-- START Document segment --
# [FIXED] Lost network connections, advice needed.



## Spaniard85 (Jun 25, 2011)

Hey guys.

So I'm on a 2 week deployment to an American Consulate that has VZW coverage. I'm running beans build 10 and everything was just fine when Ieft the states this morning. Now that I've landed, though, nothing in terms of mobile network seems to be working. I have the crossed out circle for my network indicator.

WiFi is working fine, which is how I'm posting this. I don't have a computer with me, as I planned on using my MHL cable and tv in my room as a makeshift Android computer. I've tried restoring older backups and clean installs of both beans 10 and an AOSP ROM. Nothing has helped thus far.

I'm just looking for some advice as to what steps I could take. Thanks.

Sent from my SCH-I535 using RootzWiki


----------



## csstamatin (Sep 17, 2011)

Check to see if u lost ur imei. Reflash modems. Post some screen shots of ur about phone and status screens for more info. Bout all I can think of. Good luck.

Sent from my SCH-I535 using Tapatalk 2


----------



## Spaniard85 (Jun 25, 2011)

IMEI is still intact. What gets me is that it's like it can't see a signal.

UPDATE: FIXED! SEE POST #7.

Sent from my SCH-I535 using RootzWiki


----------



## MistaWolfe (Oct 10, 2011)

I'm going to send you a pic of my....

Just kidding  pop your sim out, start phone, power phone off, put sim back in, power up.

That's about all I got.

Sent from my SCH-I535 using Tapatalk 2


----------



## akanealw (Jun 7, 2011)

There is a method to reprovision your phone to Verizon. I don't know the key code off the top of my head so you'll have to search the forums here for it. Be warned, though, it will do a factory reset so make a backup of your data first using Titanium Backup or a similar app. I would try the other methods suggested first as they are less time consuming.

AOKP VZW SGS3


----------



## Spaniard85 (Jun 25, 2011)

MistaWolfe said:


> I'm going to send you a pic of my....
> 
> Just kidding  pop your sim out, start phone, power phone off, put sim back in, power up.
> 
> ...


Gave it whirl, no dice. Thanks though dude.

Sent from my SCH-I535 using RootzWiki


----------



## Spaniard85 (Jun 25, 2011)
-- END Document segment --
Answer these questions about the forum thread on lost network connections.
(a) Which ROM build was the original poster running when the mobile network stopped working?
(b) What did the original poster plan to use the MHL cable and the TV in the room as?
(c) According to akanealw, what will the method of reprovisioning the phone to Verizon do?
-- START Data records --
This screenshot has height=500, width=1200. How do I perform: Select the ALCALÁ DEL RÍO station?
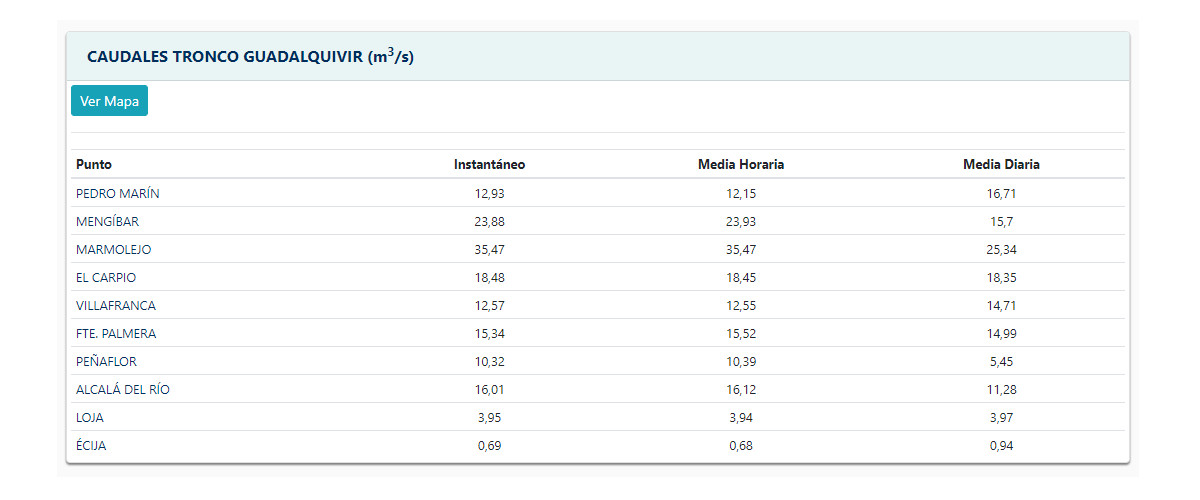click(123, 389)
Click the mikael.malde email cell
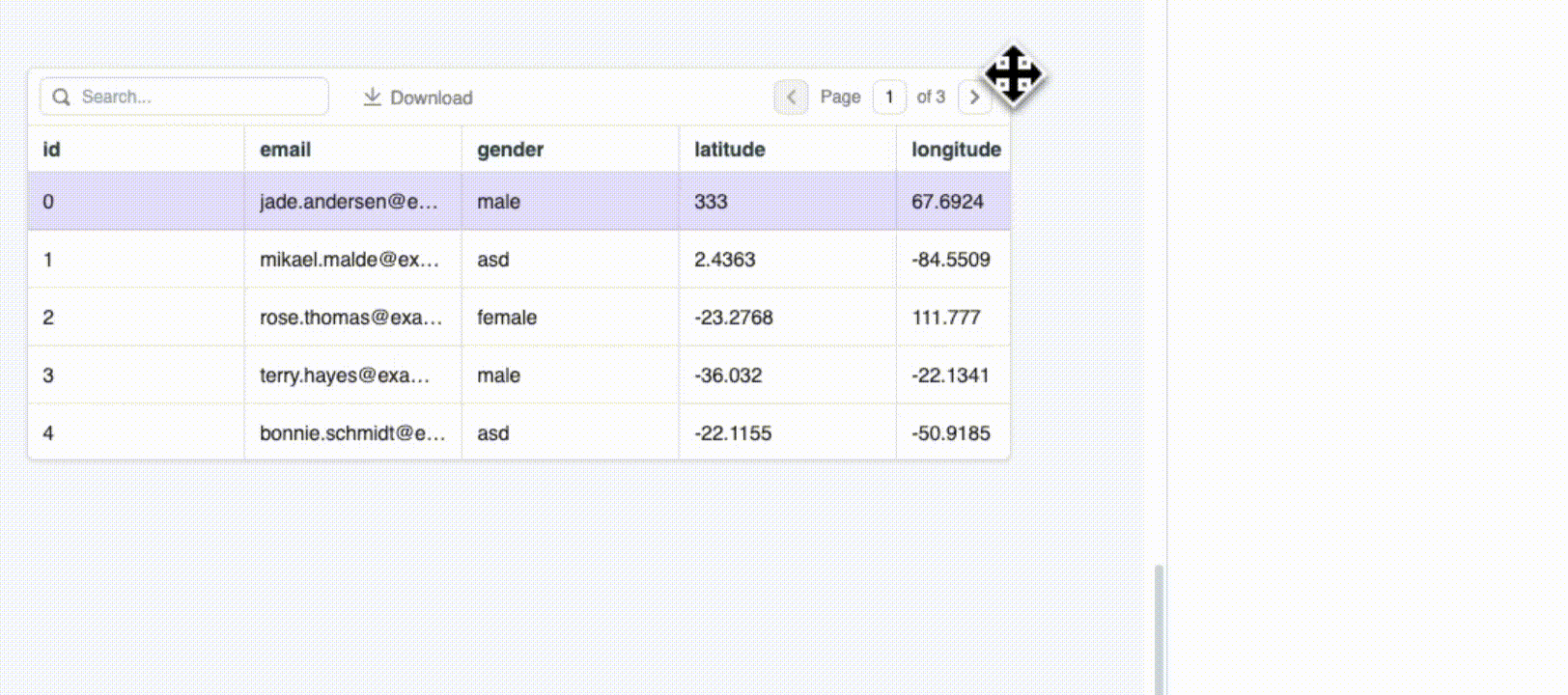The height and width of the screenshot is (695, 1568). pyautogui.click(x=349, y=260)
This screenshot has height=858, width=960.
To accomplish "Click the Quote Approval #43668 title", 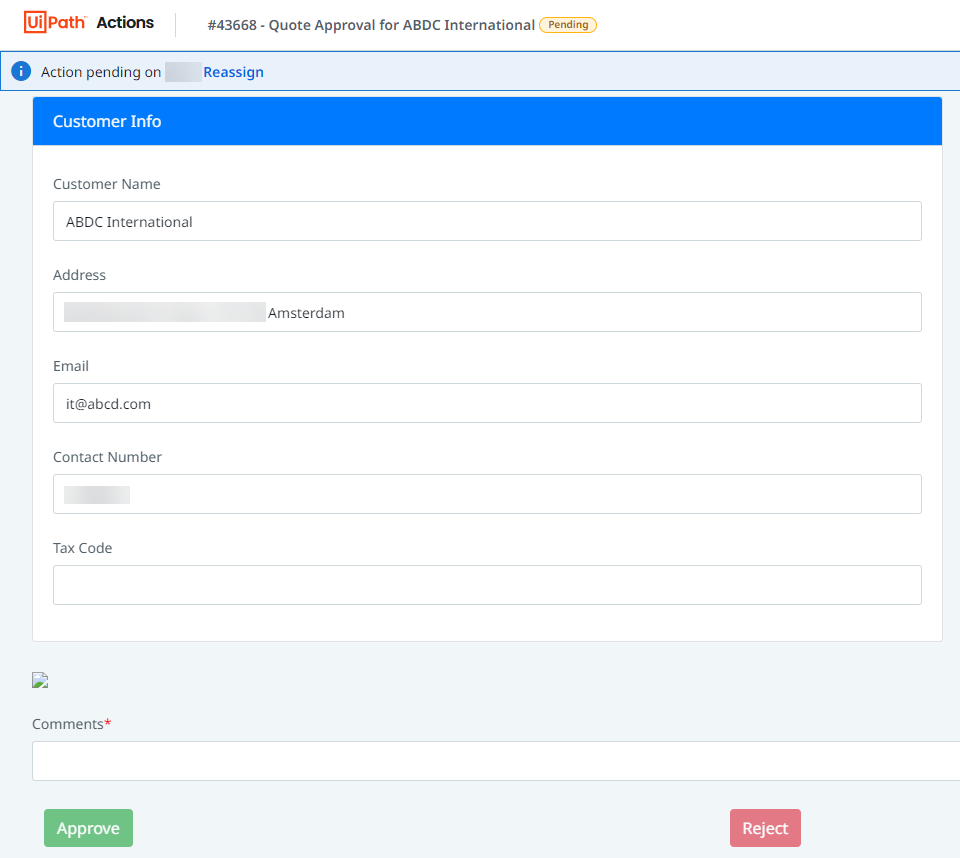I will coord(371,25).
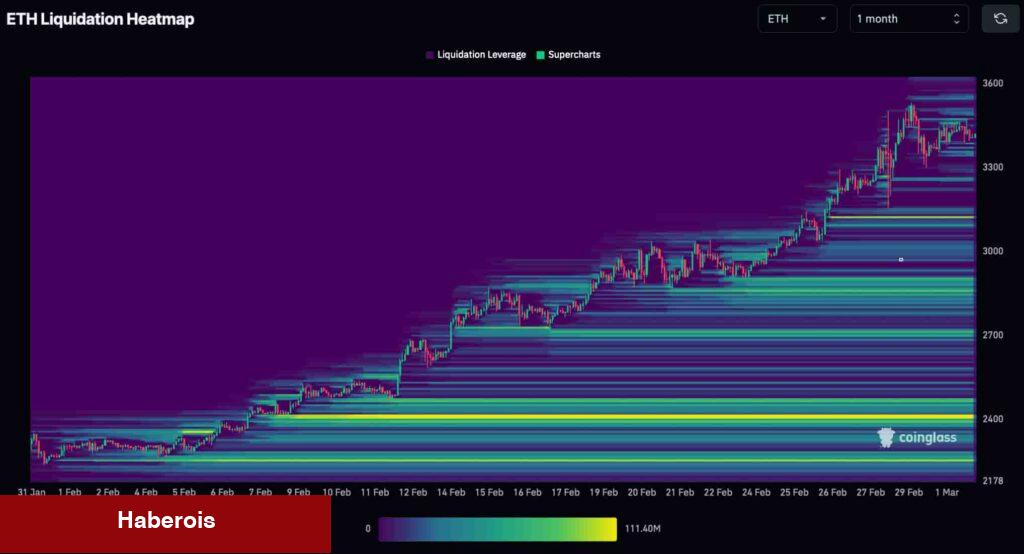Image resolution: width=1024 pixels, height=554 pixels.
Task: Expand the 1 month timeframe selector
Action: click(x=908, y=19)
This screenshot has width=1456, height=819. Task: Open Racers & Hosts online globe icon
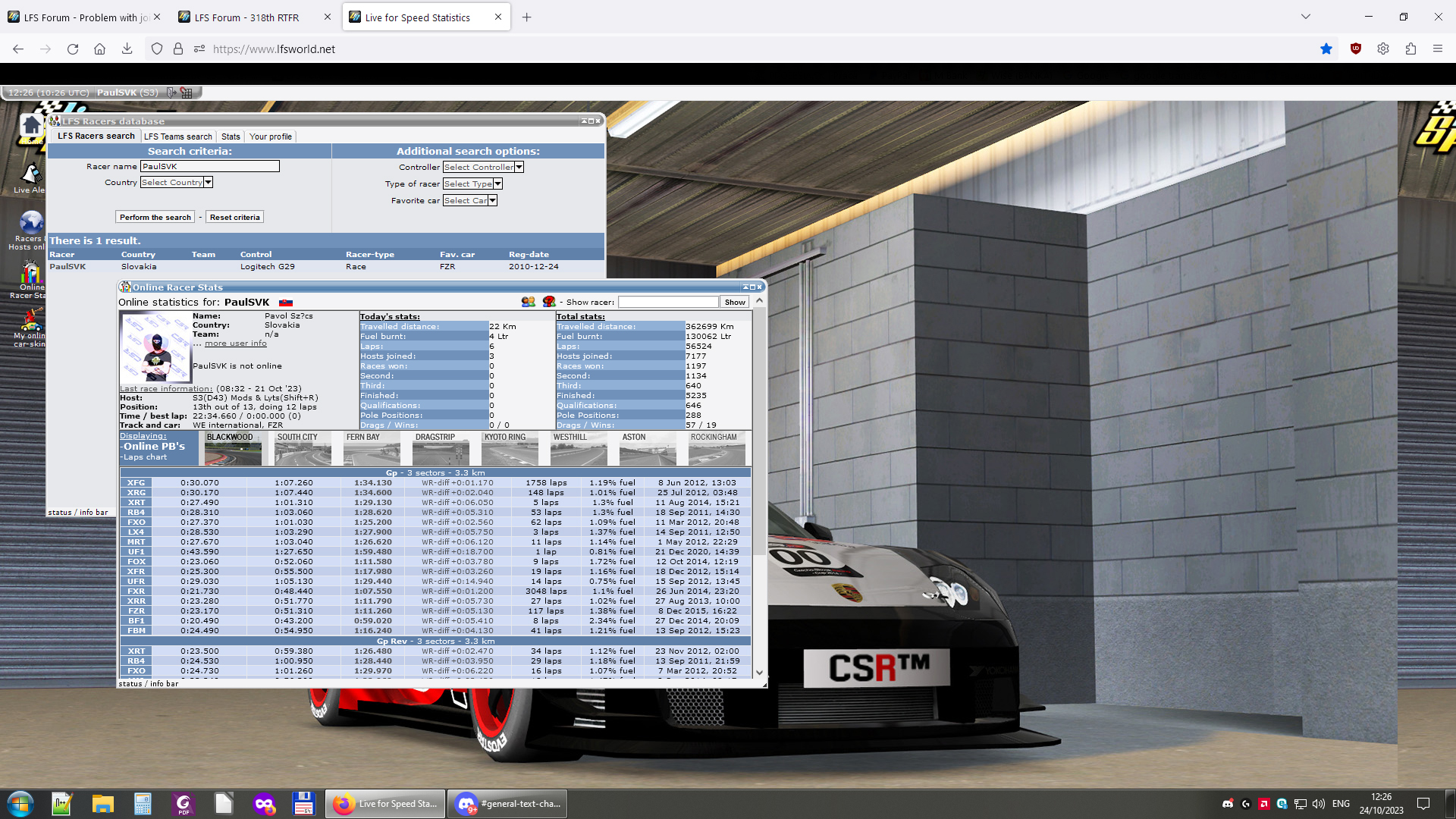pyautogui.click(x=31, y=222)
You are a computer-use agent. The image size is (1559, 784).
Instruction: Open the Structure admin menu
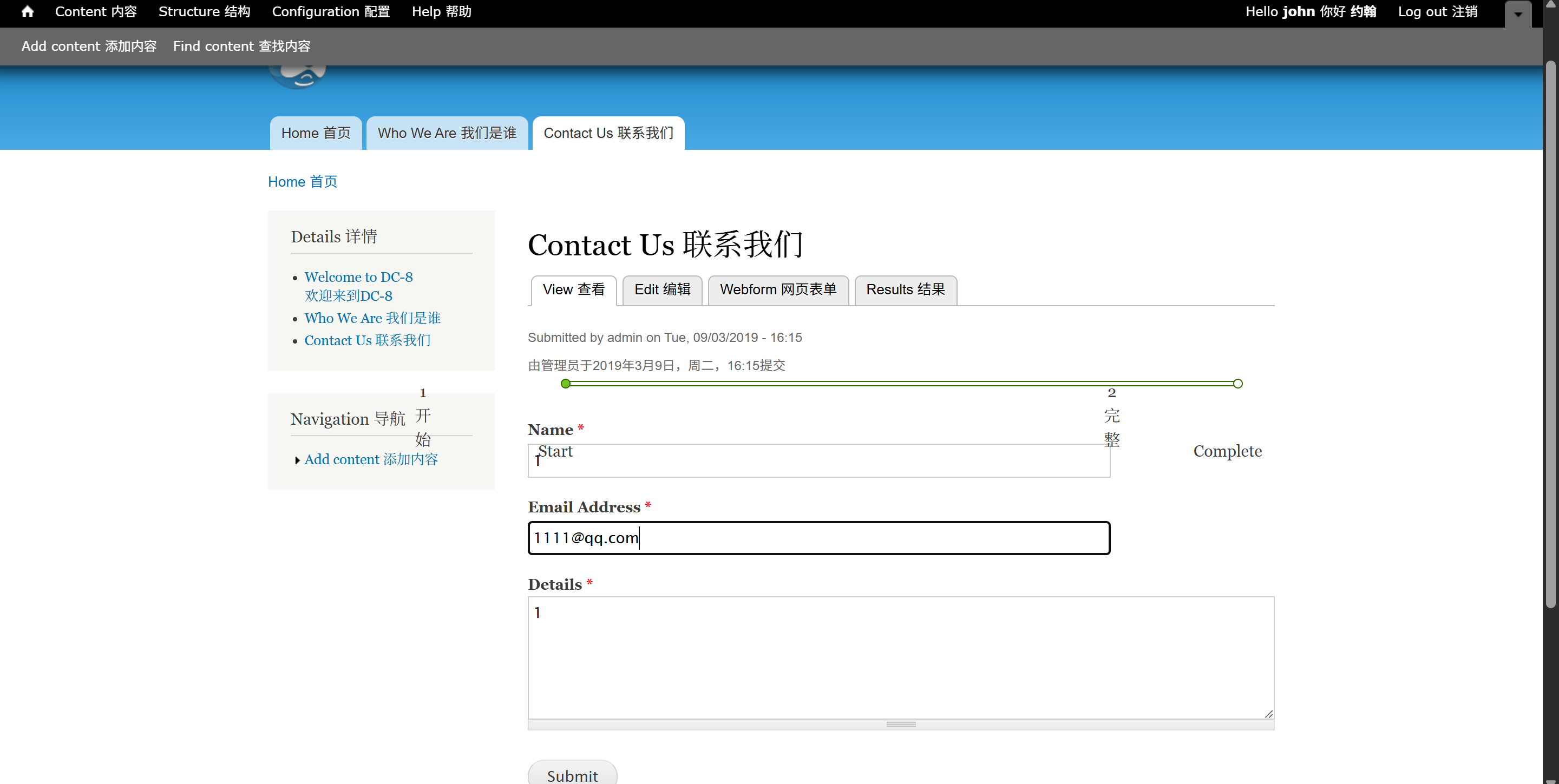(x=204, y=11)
-- END Data records --
§ **Reply**:
(a) Beans build 10.
(b) A makeshift Android computer.
(c) It will do a factory reset.